Principal Profile: All About John J. Stone


ImageYour school:
Rindge Memorial School, a K-5 school in Rindge, New Hampshire (380 students).

Your education experience:
I taught for 18 years and was a teacher trainer for three years. I have been a principal in the same district in which I taught for six years.

How many hours a week do you work?
I really never tracked it. I am in by 7:30 a.m. each day, and I'm here until at least 4 p.m. Then there are the night meetings and committee work. It all adds up. I would say 55 to 60 hours per week.

Do you expect to finish your working life in this career?
I hope so. I have about ten years to go, give or take.

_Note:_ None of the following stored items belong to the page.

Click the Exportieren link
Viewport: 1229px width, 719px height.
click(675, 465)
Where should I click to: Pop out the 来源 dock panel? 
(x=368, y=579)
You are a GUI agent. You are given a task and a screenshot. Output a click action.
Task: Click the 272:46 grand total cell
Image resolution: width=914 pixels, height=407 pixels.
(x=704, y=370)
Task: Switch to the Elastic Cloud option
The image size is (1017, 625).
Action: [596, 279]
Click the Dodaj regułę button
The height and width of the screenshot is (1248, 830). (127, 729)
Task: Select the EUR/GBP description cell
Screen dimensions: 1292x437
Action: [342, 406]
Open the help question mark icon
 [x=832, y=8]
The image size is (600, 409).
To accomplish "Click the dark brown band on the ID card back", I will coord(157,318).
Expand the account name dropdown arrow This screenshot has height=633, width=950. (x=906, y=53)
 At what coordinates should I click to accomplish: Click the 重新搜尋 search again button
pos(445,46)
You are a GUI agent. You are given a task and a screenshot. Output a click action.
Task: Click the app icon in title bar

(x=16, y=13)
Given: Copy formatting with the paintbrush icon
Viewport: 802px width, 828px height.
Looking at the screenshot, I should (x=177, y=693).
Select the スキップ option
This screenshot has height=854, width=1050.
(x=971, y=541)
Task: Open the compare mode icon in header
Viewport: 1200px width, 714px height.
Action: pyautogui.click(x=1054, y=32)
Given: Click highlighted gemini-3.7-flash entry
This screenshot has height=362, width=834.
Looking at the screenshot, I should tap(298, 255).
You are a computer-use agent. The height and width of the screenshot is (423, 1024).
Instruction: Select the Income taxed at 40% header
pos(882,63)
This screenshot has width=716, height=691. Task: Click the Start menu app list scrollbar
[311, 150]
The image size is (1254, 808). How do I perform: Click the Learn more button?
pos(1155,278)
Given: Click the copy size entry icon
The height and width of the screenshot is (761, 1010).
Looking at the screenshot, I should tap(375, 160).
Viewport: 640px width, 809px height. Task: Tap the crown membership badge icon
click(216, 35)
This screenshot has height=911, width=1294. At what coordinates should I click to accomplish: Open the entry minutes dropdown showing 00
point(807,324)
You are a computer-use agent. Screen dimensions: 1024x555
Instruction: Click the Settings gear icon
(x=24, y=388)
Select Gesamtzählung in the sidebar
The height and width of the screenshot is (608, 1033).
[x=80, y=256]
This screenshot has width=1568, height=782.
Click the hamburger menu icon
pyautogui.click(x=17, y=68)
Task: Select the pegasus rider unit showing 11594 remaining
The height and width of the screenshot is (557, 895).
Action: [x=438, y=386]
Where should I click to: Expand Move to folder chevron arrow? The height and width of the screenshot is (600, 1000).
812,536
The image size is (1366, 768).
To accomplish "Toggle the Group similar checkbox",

What is the biggest challenge you will face this school year?
Every day is a challenge, and I enjoy all of them.

What is your education motto or mantra?
"Childhood is a journey, not a race."

How much work, if any, do you take home?
I try not to take much home, but I write all my teacher evaluations at home. My family stays away when I'm doing that!

If you have one of those days when you don't think you can face the job again, what is it that gets you out the door and off to work the next morning?
I try to take each day as a new day. If I am stressed out, I close my doors, play some music, and think.

What is the most important quality of a strong school leader?
To never lose sight of what it is like to be a teacher.

Who or what most influenced your decision to become a principal?
My time as a teacher trainer and my first public school principal, Richard Sawyer. He kept after me to get my master's degree. I thank him for that.